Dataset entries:
★ ★ ★ ★
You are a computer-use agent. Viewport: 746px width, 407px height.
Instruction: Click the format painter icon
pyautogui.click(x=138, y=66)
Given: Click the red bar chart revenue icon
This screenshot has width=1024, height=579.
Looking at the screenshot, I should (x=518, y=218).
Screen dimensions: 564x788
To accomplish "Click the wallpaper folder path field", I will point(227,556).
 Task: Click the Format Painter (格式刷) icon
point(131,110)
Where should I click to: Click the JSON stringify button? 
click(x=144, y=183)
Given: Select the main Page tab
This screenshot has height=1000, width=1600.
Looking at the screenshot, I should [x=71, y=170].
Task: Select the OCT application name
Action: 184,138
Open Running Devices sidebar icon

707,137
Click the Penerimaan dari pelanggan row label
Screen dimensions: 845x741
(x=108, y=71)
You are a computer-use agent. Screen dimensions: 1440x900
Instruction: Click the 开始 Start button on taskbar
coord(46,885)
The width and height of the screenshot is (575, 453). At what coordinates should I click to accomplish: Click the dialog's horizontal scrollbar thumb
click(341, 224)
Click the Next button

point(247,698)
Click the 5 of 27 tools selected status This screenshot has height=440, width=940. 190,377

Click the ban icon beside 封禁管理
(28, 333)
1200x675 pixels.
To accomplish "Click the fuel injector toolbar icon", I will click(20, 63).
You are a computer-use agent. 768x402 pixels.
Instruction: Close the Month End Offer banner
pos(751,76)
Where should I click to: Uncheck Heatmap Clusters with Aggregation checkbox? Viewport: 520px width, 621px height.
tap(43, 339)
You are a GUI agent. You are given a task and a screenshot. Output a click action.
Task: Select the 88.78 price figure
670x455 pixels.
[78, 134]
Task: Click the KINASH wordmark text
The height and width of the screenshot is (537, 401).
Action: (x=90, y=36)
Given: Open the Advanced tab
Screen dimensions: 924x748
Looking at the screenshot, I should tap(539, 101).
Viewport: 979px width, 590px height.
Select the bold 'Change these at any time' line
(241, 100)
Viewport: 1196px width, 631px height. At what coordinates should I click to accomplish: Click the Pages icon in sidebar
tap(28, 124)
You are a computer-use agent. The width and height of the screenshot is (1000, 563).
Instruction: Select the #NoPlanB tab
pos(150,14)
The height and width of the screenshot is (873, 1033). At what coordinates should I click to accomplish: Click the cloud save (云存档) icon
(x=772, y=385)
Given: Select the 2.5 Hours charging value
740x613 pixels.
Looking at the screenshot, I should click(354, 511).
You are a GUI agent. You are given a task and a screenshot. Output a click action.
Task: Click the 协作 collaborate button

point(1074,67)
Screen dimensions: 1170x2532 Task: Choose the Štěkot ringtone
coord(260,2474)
★ ★ ★ ★
# Exercise:
Search the entries for the word "computer", then copy every line in which it is found.

# Task solution:
You are a computer-use agent. Viewport: 746px width, 407px height.
You are a computer-use agent. Screen dimensions: 1440x900
You are a computer-use agent. 768x402 pixels.
You are a computer-use agent. The width and height of the screenshot is (1000, 563).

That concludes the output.